- **Stated task**
Report every line in the listing that contains the word "sheet", copying each line in full.

- **Source records**
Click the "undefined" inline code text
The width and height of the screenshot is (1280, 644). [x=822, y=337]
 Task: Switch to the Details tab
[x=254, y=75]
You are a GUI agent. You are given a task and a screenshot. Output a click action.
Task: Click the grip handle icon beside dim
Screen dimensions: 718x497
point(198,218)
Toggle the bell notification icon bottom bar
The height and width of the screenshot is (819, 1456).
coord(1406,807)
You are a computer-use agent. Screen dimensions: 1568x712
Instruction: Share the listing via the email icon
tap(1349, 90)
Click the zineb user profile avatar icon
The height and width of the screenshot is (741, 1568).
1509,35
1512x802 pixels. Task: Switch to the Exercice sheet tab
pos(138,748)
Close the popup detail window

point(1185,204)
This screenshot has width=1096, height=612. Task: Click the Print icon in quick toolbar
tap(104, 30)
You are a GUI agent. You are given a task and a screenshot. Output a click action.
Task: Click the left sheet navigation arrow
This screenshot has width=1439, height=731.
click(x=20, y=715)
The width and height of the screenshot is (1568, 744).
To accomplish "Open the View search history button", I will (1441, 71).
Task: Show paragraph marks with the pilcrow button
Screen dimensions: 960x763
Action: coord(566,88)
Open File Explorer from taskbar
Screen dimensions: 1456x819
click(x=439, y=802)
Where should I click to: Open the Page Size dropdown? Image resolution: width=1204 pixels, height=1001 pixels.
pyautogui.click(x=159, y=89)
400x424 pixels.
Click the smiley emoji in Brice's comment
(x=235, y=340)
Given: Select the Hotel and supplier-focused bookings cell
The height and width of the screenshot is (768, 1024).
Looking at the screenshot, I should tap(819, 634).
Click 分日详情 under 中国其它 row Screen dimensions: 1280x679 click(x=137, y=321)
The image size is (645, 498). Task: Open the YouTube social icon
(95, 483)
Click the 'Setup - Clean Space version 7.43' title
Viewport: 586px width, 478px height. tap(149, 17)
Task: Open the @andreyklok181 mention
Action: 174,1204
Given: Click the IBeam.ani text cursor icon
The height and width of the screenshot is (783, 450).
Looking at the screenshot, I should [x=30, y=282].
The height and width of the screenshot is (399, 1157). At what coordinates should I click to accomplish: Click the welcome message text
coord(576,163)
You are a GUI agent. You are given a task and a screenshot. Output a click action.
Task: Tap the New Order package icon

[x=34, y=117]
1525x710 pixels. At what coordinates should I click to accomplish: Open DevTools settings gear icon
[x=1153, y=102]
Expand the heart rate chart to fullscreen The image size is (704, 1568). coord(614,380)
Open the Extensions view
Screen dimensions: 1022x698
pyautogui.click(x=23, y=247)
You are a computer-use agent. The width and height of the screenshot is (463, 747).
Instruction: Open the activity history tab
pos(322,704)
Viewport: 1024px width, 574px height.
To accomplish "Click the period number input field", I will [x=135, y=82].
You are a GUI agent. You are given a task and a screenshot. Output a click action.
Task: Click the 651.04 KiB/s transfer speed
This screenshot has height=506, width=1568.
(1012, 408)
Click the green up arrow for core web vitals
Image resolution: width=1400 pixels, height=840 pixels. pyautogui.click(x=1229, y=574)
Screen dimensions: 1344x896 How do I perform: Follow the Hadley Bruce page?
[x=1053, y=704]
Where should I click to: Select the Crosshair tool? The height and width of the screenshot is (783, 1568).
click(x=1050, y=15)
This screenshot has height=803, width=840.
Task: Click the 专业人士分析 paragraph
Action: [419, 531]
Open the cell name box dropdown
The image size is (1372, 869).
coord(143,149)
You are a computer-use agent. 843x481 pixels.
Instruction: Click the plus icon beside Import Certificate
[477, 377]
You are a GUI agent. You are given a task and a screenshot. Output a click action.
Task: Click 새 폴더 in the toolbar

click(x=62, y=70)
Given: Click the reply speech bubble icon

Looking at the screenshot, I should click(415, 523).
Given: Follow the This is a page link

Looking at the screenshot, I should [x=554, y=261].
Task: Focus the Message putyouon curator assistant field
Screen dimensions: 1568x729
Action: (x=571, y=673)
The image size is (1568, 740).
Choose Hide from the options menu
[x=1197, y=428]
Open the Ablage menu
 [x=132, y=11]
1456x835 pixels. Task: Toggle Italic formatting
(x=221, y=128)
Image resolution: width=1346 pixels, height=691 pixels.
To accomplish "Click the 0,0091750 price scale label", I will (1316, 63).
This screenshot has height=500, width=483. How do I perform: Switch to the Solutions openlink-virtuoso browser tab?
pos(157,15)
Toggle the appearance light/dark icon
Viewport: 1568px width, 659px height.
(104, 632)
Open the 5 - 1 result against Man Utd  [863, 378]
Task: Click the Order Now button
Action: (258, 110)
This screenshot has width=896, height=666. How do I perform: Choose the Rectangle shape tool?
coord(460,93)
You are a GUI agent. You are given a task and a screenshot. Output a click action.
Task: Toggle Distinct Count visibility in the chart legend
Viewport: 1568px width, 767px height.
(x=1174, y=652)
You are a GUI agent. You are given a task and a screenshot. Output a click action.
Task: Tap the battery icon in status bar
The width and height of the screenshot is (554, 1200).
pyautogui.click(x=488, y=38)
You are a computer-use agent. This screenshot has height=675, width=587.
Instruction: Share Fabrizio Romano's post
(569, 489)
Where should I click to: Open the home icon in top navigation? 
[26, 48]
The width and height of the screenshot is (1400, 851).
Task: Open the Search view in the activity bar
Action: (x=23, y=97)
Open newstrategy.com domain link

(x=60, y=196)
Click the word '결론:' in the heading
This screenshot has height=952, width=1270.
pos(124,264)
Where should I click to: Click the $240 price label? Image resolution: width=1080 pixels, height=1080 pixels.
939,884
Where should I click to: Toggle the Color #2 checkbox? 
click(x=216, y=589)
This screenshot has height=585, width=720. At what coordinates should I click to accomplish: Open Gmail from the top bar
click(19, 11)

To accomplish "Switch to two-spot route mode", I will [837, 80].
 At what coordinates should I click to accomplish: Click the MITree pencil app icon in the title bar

- **The answer**
1512x802 pixels. Task: Switch to the Exercice sheet tab
Task: Click the left sheet navigation arrow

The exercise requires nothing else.